## Assignment 2: Influence

The deadline is May 26th at 10:00 Saarbrücken standard-time. You are free to hand in earlier. You will have to choose one topic from the list below, read the articles, and hand in a report that critically discusses this material and answers the assignment questions. Reports should summarise the key aspects, but more importantly, should include original and critical thought that show you have acquired a meta level understanding of the topic – plain summaries will not suffice. All sources you use should be appropriately referenced, any text you quote should be clearly identified as such. The expected length of a report is between 3 to 5 pages, but there is no limit.

For the topic of your assignment, choose one of the following:

1. #### Insufficient

Since the beginning of time, research on causal inference required three main assumptions: that the data generating process is Faithful, follows the Causal Markov Condition, and that variables we consider are Causally Sufficient. That is to say, that the data was indeed generated from a causal model that can be represented as a DAG over precisely the given variables. While the first two can be seen as reasonable, assuming that we have measured everything relevant is rather unrealistic — and worse, whenever there does exist an unmeasured common cause (a hidden confounder), the results of methods that assume causal sufficiency will be spurious.

Recently, researchers in causality have started looking into this problem, proposing methods to do causal inference in the presence of latent confounders. Read both Wang & Blei [1] and Kaltenpoth & Vreeken [2] and discuss how these papers differ and relate. Example questions of interest include, whether the authors have the same goal? What are the basic assumptions (stated or not) made in both papers? What do they have in common and how do they differ from each other? Are these assumptions reasonable? Could you verify that they hold for real world data if you could measure anything you want? Can you come up with any examples that should work according to the papers' claims but you think in fact wouldn't? Do you find the included experiments convincing or are there setups you would like to see (in order to be convinced, rather than nice-to-haves) but which weren't included?

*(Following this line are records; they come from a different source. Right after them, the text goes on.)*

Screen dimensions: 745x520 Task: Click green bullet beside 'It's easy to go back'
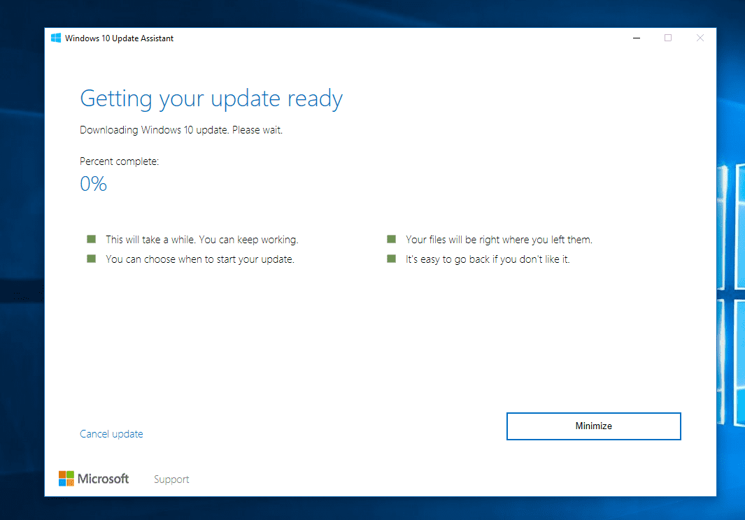tap(391, 259)
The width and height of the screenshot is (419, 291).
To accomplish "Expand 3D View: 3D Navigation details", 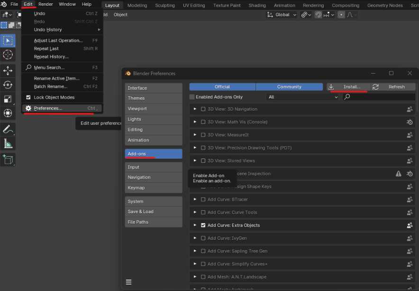I will pyautogui.click(x=195, y=109).
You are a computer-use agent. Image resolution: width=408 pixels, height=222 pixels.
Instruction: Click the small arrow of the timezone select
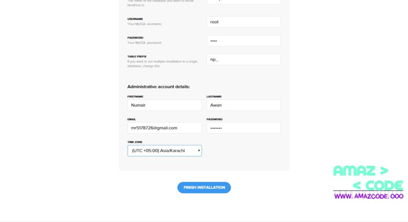click(x=199, y=151)
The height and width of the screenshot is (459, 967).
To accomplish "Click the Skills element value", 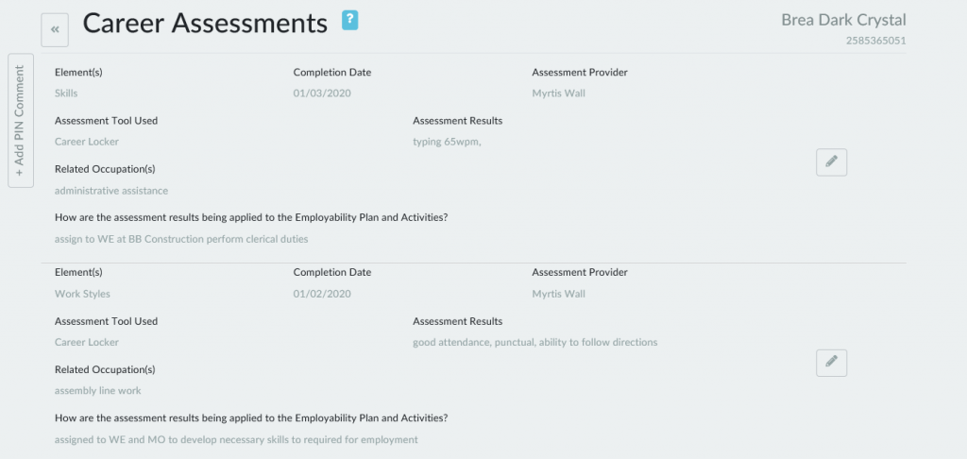I will (66, 94).
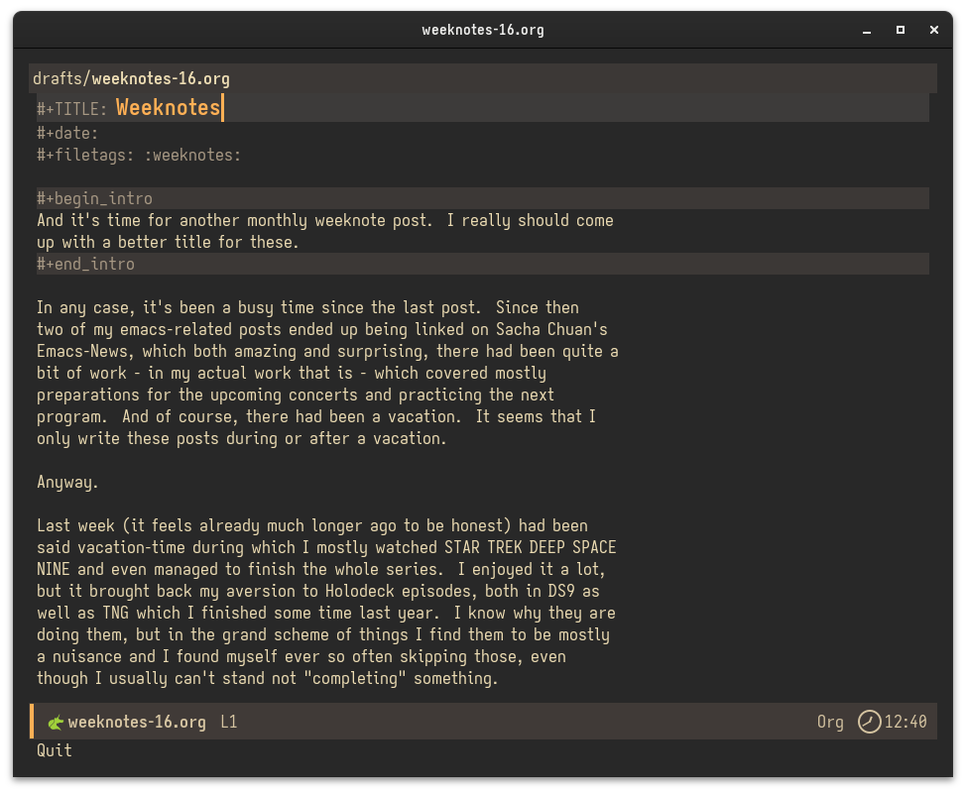The width and height of the screenshot is (966, 793).
Task: Click the 12:40 time display
Action: 906,722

2. #### Independent (Hard)

For a long time, practical causal inference depended on Reichenbach's principle of common cause, which allows us to identify causality between $$X$$, $$Y$$, and $$Z$$ up to Markov equivalence classes via conditional independence tests. Modern approaches focus on identifying the most likely causal direction between pairs of variables $$X$$ and $$Y$$. One approach, based on the notion of the Additive Noise Models (ANMs), is while rather restricted in theory, relatively easy to instantiate and quite succesful in practice. Another approach, based on the algorithmic Markov condition, is very powerful in theory, but seems difficult to instantiate directly.

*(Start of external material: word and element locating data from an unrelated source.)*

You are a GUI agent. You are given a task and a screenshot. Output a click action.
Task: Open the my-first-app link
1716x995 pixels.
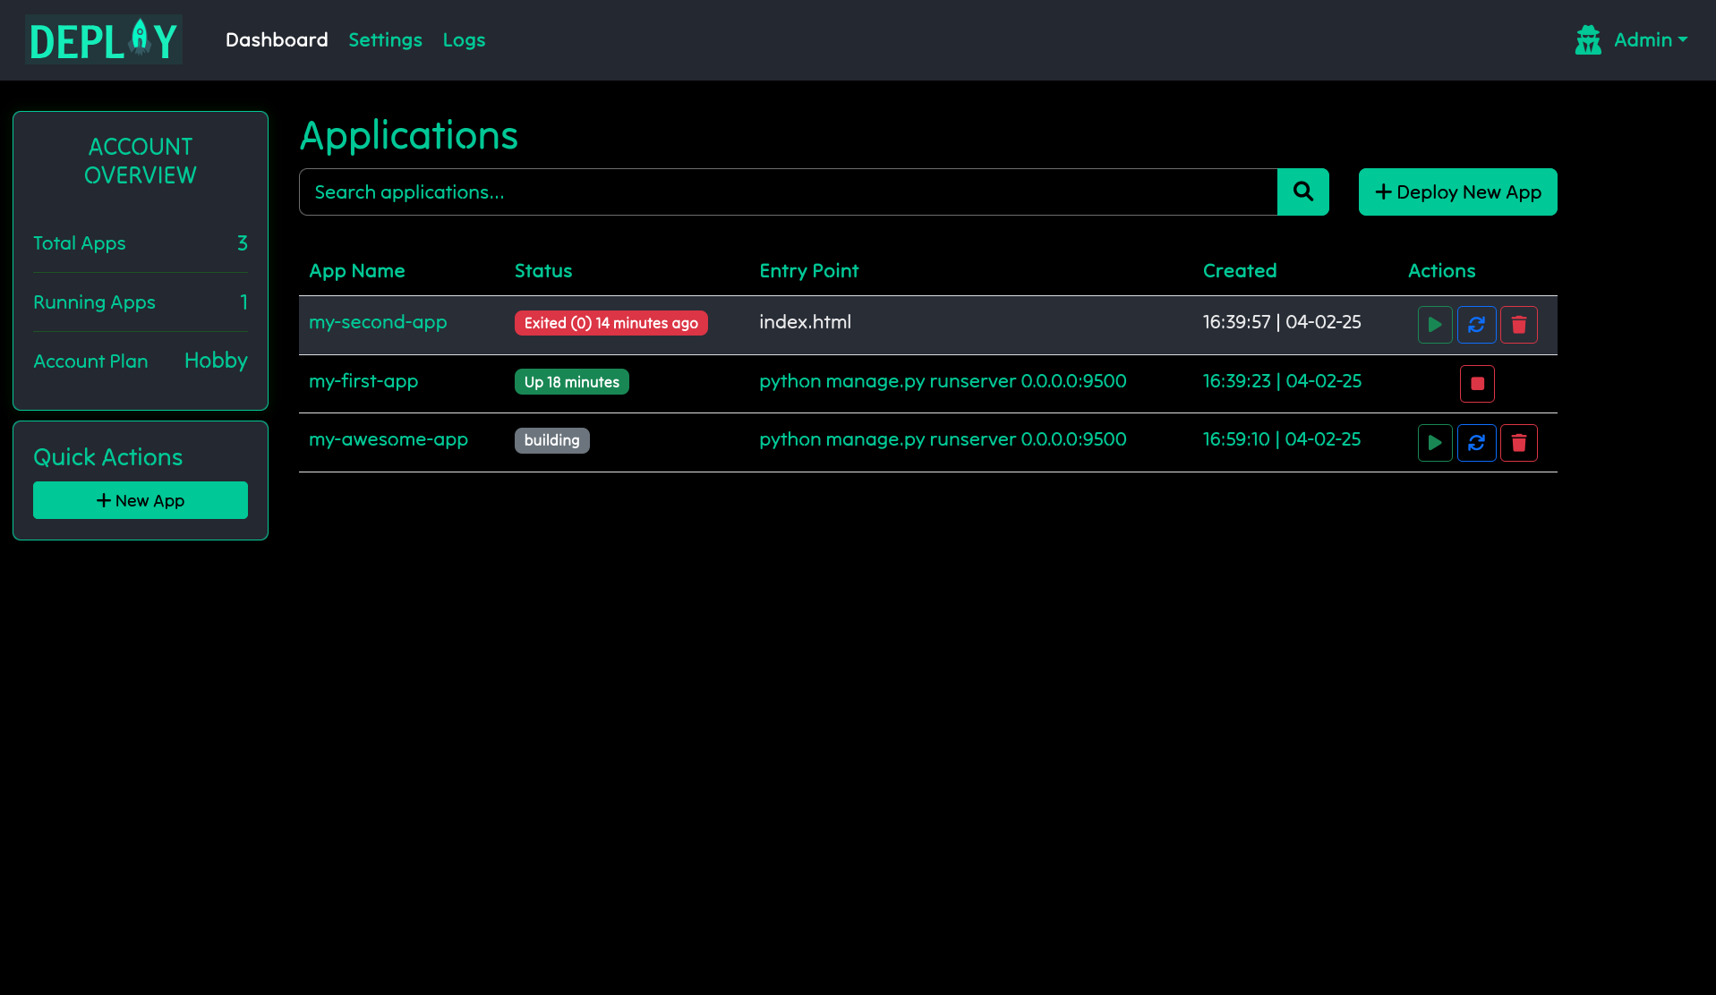(x=363, y=381)
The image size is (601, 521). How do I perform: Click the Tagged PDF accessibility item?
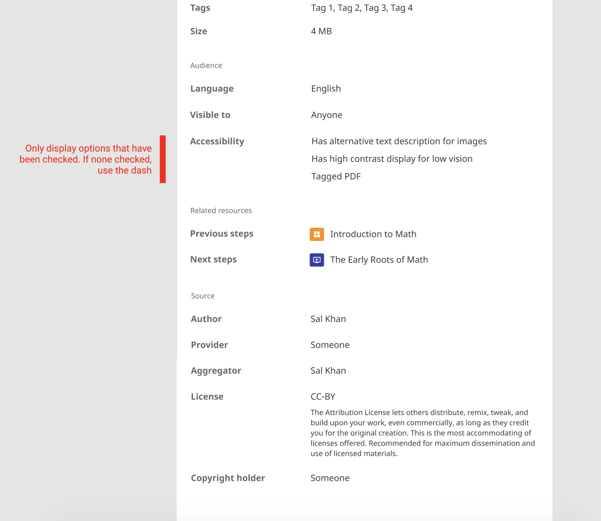(336, 176)
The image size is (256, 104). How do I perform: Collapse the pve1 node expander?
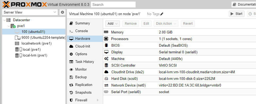(9, 26)
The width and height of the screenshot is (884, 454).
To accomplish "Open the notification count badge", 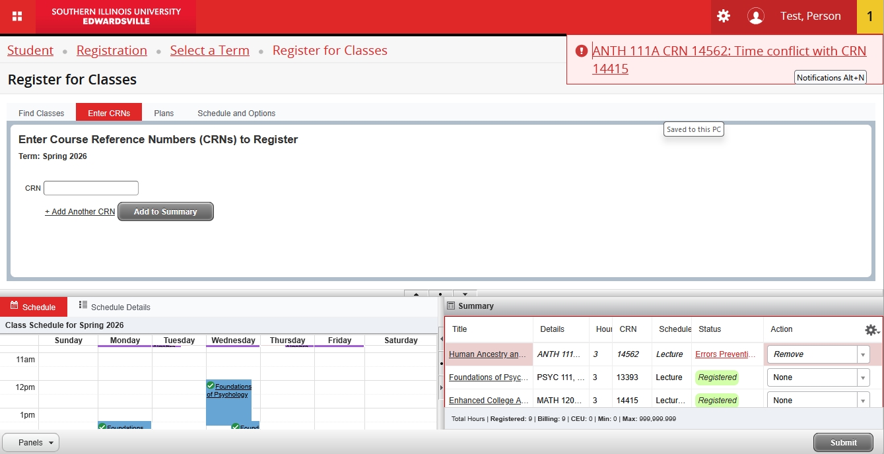I will coord(869,16).
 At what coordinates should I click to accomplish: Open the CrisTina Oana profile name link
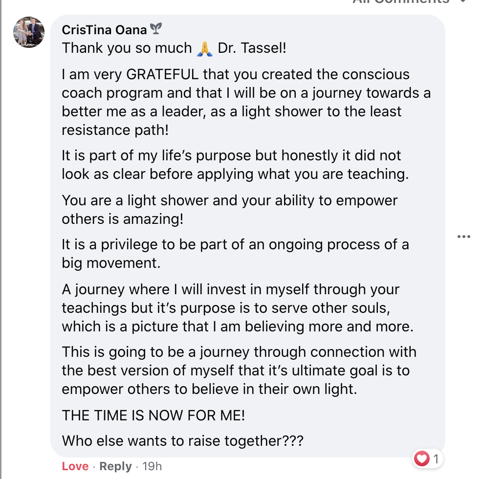(104, 30)
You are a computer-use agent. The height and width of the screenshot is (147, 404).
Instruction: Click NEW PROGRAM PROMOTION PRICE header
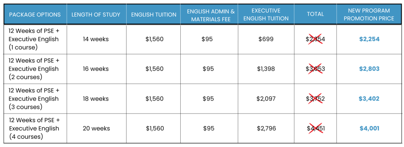[369, 15]
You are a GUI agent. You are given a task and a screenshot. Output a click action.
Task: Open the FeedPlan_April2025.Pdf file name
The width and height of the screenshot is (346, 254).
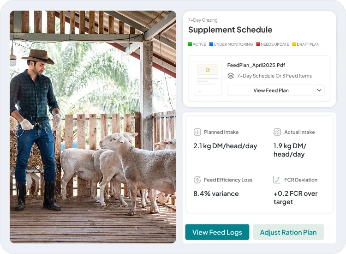[256, 65]
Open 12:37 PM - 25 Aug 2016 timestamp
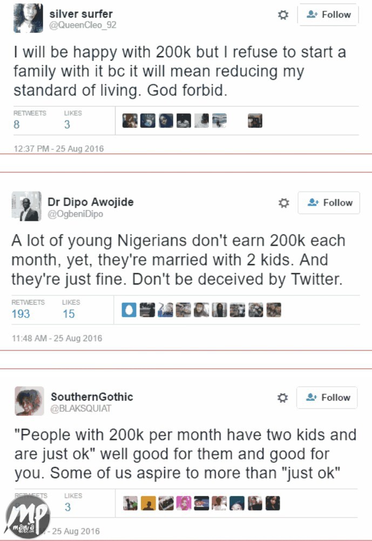372x541 pixels. (x=58, y=148)
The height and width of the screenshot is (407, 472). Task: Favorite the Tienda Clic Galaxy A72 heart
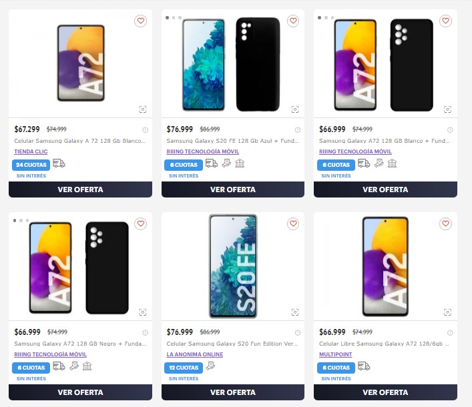click(140, 21)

Read both Peters et al. [3] and Janzing & Schölkopf [4] and besides paraphrasing the main ideas, such as why and how can we use ANMs resp. Kolmogorov Complexity to identify causal directions, most importantly, investigate how the two are related. Can the one be seen as an instance of the other? What are the implications? How can we instantiate a score based on the algorithmic Markov condition? Can we plug in any compressor, like ZIP, or should it meet some special requirements? How would you go about to instantiate it?

3. #### Indiscriminate

Whenever we apply data-driven methods we have to be very careful that we do not introduce any algorithmic bias; we have to prevent our algorithms from making unfair or discriminative decisions, regardless of whether this is because of how what assumptions the method makes, or whether these biases might have been present in the data we trained the method on. Statistical parity, which assumes that all is fair if we make sure that the distribution of the sensitive attribute is the same between the groups we decide over, is a popular notion in fair machine learning, but has been attacked by Dwork et al. [5]. Bonchi et al. [6] do not mention parity at all in their paper, as they take a causality based approach. Read this paper carefully and critically. Do you find their approach convincing? Does it live up to the critiques that Dwork gives against statistical parity? Do you see potential other problems in this approach? How could it possibly go wrong? What are the main strengths, in your opinion, and what are the main weaknesses?

(Bonus) In many applications it is not so much about making a (binary) decision, but rather about ranking elements. Say, a search engine that we can query to discover who are the smartest students on campus—and of course we want to be fair with regard to hair colour. How would you solve the fair-ranking problem, if your only tool is statistical parity? And, how would you solve the same problem if you would have the SBCN?

4. #### Invariant

One of the main underpinnings of classical statistical learning theory is that we are trying to learn from data that is independently and identically distributed. That is, every datapoint was generated from the same source distribution, underwent the same function (or, model), and was affected by the same noise distribution. First of all, let's agree that this not the most realistic assumption: different environments (e.g. geographical areas) likely have different source distributions (e.g. populations). The problem is two-fold. First of all, if we would train on data from one environment (which is nicely i.i.d.) the resulting model is unlikely to do well on testing data drawn from another environment (as we break i.i.d.-ness). Second, if we simply lump data from multiple environments together, we effectively created a dataset that is differently distribution than any or even all of the environments, and whatever model we now learn assuming i.i.d. will be good for this lumped-together data, but arbitrarily bad for any of the enviroments. Oops.

To obtain models that generalize beyond the distributions that they were inferred on, recent proposals seek for models that perform well on each environment dataset, rather than on the lumped-together-data. Peters et al. [7] was one of the first to propose this idea towards obtaining robust causal networks. Read the paper, and summarize it in no more than a few lines. Arjovsky et al. [8] picked up on this idea, and boldly proposed a replacement for good-old empirical risk minimization. Summarize their idea also in a few lines only. More importantly, discuss the similarities and differences, or (in)variants between these papers, how these key ideas could be combined to obtain an even more powerful method, as well as what their key limitations are; discuss under which (realistic) circumstances they will fail. How could we fix this?

(Bonus) Not long after Arjovsky et al. [8] put their ideas online, Rosenfeld et al. [9] offered some very stern critique. Summarize this critique succinctly, and include the main points from this paper into your discussion above.

Return the assignment by email to vreeken (at) cispa.de by 26 May, 1000 hours. The subject of the email must start with [TADA]. The assignment must be returned as a PDF and it must contain your name, matriculation number, and e-mail address together with the exact topic of the assignment.

Grading will take into account both Hardness of questions, as well as whether you answer the Bonus questions.